┌──

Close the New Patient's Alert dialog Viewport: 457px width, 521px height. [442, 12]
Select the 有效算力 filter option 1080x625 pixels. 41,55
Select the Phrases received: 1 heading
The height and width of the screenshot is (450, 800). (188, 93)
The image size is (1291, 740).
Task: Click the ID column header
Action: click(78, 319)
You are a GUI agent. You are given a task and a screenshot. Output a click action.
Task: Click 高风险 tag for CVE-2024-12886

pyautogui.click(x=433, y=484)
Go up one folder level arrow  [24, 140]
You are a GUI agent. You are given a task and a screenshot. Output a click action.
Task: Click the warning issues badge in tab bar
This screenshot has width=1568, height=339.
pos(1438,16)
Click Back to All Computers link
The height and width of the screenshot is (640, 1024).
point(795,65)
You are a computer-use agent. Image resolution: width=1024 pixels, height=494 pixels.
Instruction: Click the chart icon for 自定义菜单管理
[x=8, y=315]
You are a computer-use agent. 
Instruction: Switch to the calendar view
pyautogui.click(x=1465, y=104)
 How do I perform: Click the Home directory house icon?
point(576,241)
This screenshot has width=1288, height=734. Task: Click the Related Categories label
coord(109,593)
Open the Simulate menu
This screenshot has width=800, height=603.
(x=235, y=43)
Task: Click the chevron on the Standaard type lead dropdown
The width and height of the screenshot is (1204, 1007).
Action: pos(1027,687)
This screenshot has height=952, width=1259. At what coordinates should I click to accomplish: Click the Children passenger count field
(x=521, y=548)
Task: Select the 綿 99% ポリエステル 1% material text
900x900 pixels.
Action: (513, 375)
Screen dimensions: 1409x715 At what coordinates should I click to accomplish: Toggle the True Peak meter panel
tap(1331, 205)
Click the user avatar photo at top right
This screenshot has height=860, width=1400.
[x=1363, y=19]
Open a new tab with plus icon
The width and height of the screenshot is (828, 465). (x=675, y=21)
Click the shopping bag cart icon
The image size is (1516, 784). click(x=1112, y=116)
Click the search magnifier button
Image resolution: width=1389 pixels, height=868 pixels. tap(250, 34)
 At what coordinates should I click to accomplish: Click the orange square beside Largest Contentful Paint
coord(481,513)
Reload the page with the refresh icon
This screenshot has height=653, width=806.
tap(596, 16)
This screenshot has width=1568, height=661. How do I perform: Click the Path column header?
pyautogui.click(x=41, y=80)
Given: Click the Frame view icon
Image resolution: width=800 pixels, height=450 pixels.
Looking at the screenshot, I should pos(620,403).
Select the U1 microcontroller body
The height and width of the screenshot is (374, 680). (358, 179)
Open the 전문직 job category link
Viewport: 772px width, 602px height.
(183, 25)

└──

### What to work on:
What you return must be the lines from the line holding "Image resolution: width=800" through the final line of the material, word for word, and nothing more.

### Result:
Image resolution: width=800 pixels, height=450 pixels.
Looking at the screenshot, I should pos(620,403).
Select the U1 microcontroller body
The height and width of the screenshot is (374, 680). (358, 179)
Open the 전문직 job category link
Viewport: 772px width, 602px height.
(183, 25)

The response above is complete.